→ **EXERCISE PASSAGE**:
════════

A matching grant of $110 million has been awarded by the United States Department of Defence (DOD) to a State University of New York (SUNY)-led consortium to establish an Integrated Photonics Institute for Manufacturing Innovation (IP-IMI).
It is intended to advance the state-of-the-art in the design, manufacture, testing, assembly, and packaging of complex photonic integrated circuits that combine a variety of photonic and electronic components to achieve functionality.
The DOD’s pledge for matching funds makes the IP-IMI the largest of several new manufacturing institutes (IMIs) being established by the Obama Administration to develop high-tech jobs in the US, according to a White House fact sheet.
SPIE leaders said the award marks another important step forward in recognition for photonics technologies and their role in ensuring economic vitality and global technology leadership for the USA.
Jim McNally, chair of the SPIE Engineering, Science and Technology Policy committee, said: ‘Having photonics as a key part of the National Network for Manufacturing Innovation (NNMI) adds to the recognition of our light-based science and technologies for their critical importance to our global competiveness and for contributions that significantly improve quality of life.'
The New York proposal was submitted by the SUNY Research Foundation on behalf of SUNY Polytechnic Institute, the University of Rochester, Rochester Institute of Technology, the University of Arizona, and Massachusetts Institute of Technology, and other academic and industry partners and stakeholders from California, New York, and Massachusetts.
The proposal noted that integrated photonics manufacturing has the potential to revolutionise the carrying capacity of internet networks to transmit more data at faster speeds; enhance medical technology; reduce the cost of sequencing the human genome; and improve battlefield imaging and radar capabilities for national defence. The principal investigator is professor Michael Liehr of the Colleges of Nanoscale Science and Engineering at SUNY Polytechnic Institute in Albany.
Other finalist teams in the three-way competition for the matching funds were led by the University of Central Florida, with team members including more than 55 industry partners and five key research universities (UCF, Georgia Institute of Technology, the University of Alabama-Huntsville, Clemson University, and the University of Illinois); and by the University of Southern California, with support from institutes across California plus Arizona State University, the University of New Mexico, and Ohio State University.
SPIE CEO Eugene Arthurs noted that the competition among the three projects accepted in January for consideration has provided a singular opportunity for photonics industry leaders across the county to capture the attention of policy and decision makers in the federal funding sphere.
Arthurs said: ‘We who work in photonics on a daily basis already know how powerful and important our technologies are in advancing science, improving how we live, and in fuelling the economy and jobs growth. But the opportunity to advocate for the establishment of a new photonics manufacturing institute followed by the competition for this impressive level of funding have helped gain new recognition for our industry’s research and development leaders. The wide range of life-enhancing, even sometimes life-saving, capabilities of light-based science and technology are being recognised and understood by important new partners at the highest levels of government strategy and funding direction.’

════════

→ **GIVEN MATERIAL**:
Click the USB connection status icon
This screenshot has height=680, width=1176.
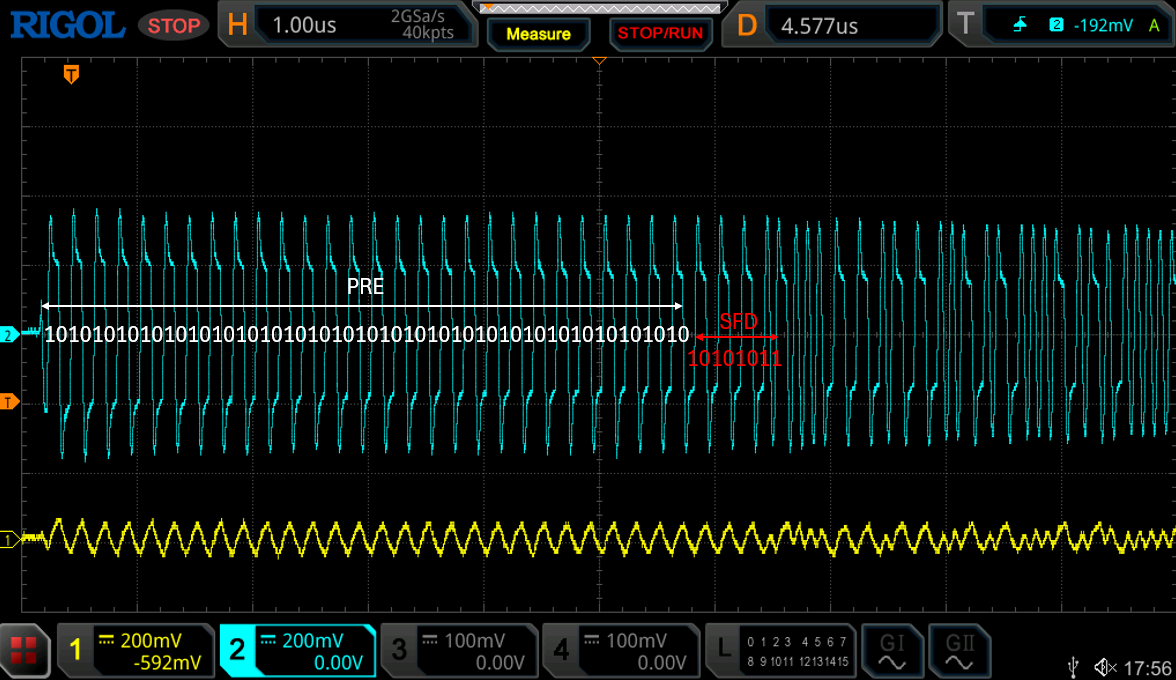tap(1074, 666)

════════

→ **WORK REQUIRED**:
Copy out the portion of the article on the photonics manufacturing institute that starts with "The DOD’s pledge" and continues through "for the USA.", reproducing every word and punctuation mark as it appears.

→ **ANSWER FOR THIS EXERCISE**:
The DOD’s pledge for matching funds makes the IP-IMI the largest of several new manufacturing institutes (IMIs) being established by the Obama Administration to develop high-tech jobs in the US, according to a White House fact sheet.
SPIE leaders said the award marks another important step forward in recognition for photonics technologies and their role in ensuring economic vitality and global technology leadership for the USA.